To the extent that an evolving grid will need to address little growth in consumer demand, climate concerns, transmission congestion, demands for energy choice, the falling cost and rising popularity of solar, along with other concerns, then we will be well-served by devising a system that continues to mask complexity for the consumer as we seek to accomplish these other goals.
To me, the gold standard in taking complexity out of the consumer's hands is Uber. Imagine trying to get a cab in the rain, or on a busy afternoon. If you're in downtown Chicago, you might be able to hail a cab quickly, but not always. So you have to wait a while and hope an empty cab drives by. Then when you get frustrated, you call the cab company who tells you a cab will arrive in about 20 minutes. Meanwhile, you're running late, getting wet, and getting mad. Uber takes all that out of your hands. You simply tap the button on your phone, type in where you want to go, and in a minute or so, you get a call from someone who is on the way to get you. In only a few minutes, you have a ride. You can track the car's movements, and you don't even have to pay or ask for a receipt at the end of the ride. That's the ideal user experience, and the one that we should strive for in imagining and building the grid of the future.

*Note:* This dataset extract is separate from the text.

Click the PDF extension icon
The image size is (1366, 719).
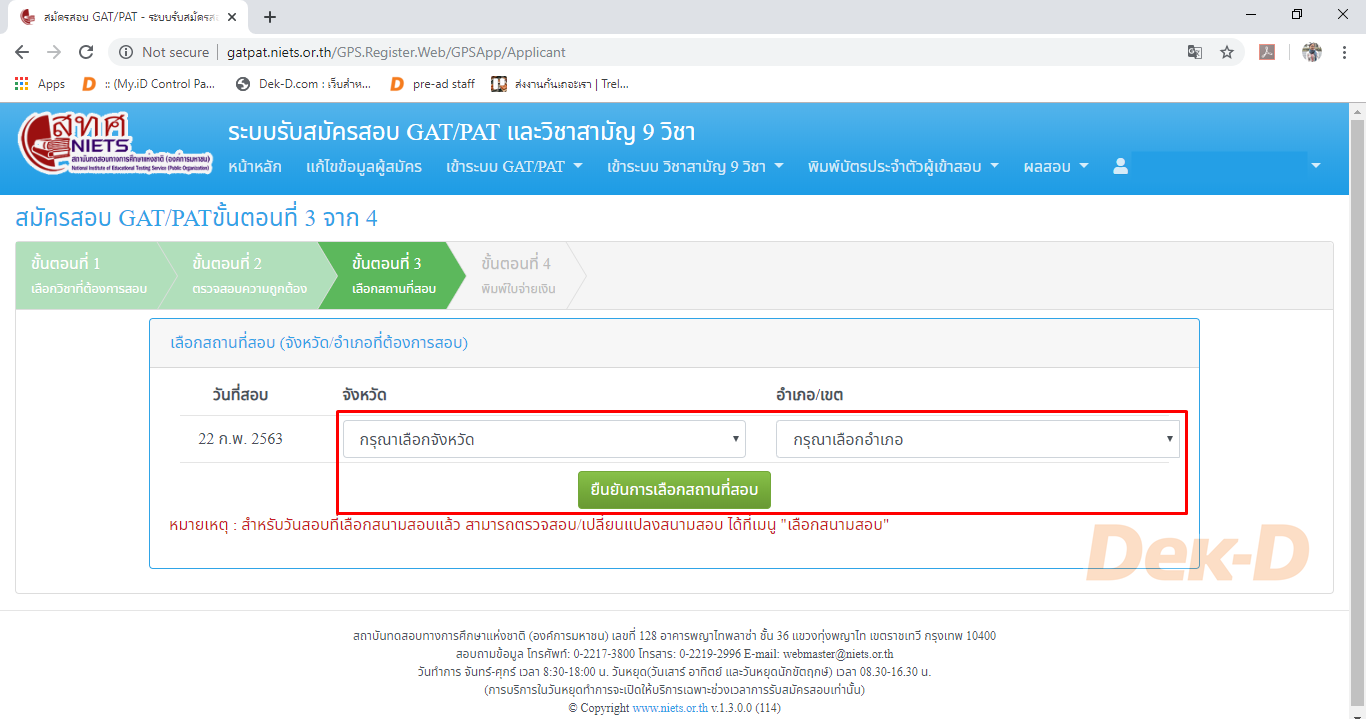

The way I think we should want the grid to work is like a smartphone. It allows for both individualized experiences that fit the user’s interests (we all have our favorite apps, news sources, and games), while also being connected to a larger network that allows the user to interact with people all over the world via voice, text, email, video and social media. And it has a camera too! Moreover, the complexity of the smartphone is completely hidden. My children (everybody's children) can use an iPhone with ease, and the adults also do pretty well.
If the electric power grid we have years from now combines the power, efficiency, individuality and simplicity of the telecommunications sector, that will be a victory. There’s a lot of potential. Think about it: if Alexander Graham Bell came back today and saw what we did with his invention, he’d be blown away. If Thomas Edison (who established the first electric utility company) came back to today and saw his invention in action, he would barely notice a difference.
[1] I’ll start with a little shameless self-promotion. I wrote a book about US energy policy called The Energy Security Dilemma: US Policy and Practice. I’m sure you won’t be able to put it down. You can find it here: https://www.amazon.com/Energy-Security-Dilemma-Policy-Practice/dp/0415890551.
[2] Demand response refers to providing information, incentives and technologies that can get electricity consumers to use less when demand is high – during the peak hours of usage in the afternoons and early evenings. This could involve many things, like having homeowners washing and drying their clothes at night in exchange for a lower electricity price after peak hours, or having all the retail stores in a city turning off the air conditioning for a half hour every afternoon in the summer. This would have a negligible impact on the temperature inside any building, but it would reduce overall demand significantly.
[3]. The “death spiral” that utilities fear is that as customers do more at their own homes and businesses to provide electricity for themselves (such as using solar panels and batteries), they will need less electricity from the utilities. This means the utility will sell less electricity and have to charge higher rates to the customers it maintains. When that happens, more customers are likely to install onsite generation like solar because the cost is more competitive with the utility’s rate. So the utility will have to charge more to its remaining customers. And so it goes. Meanwhile the utilities would still have to pay to keep up and maintain the grid, while still supplying electricity to their customers with solar whenever they need it, even if it’s for only a short time every day (or year).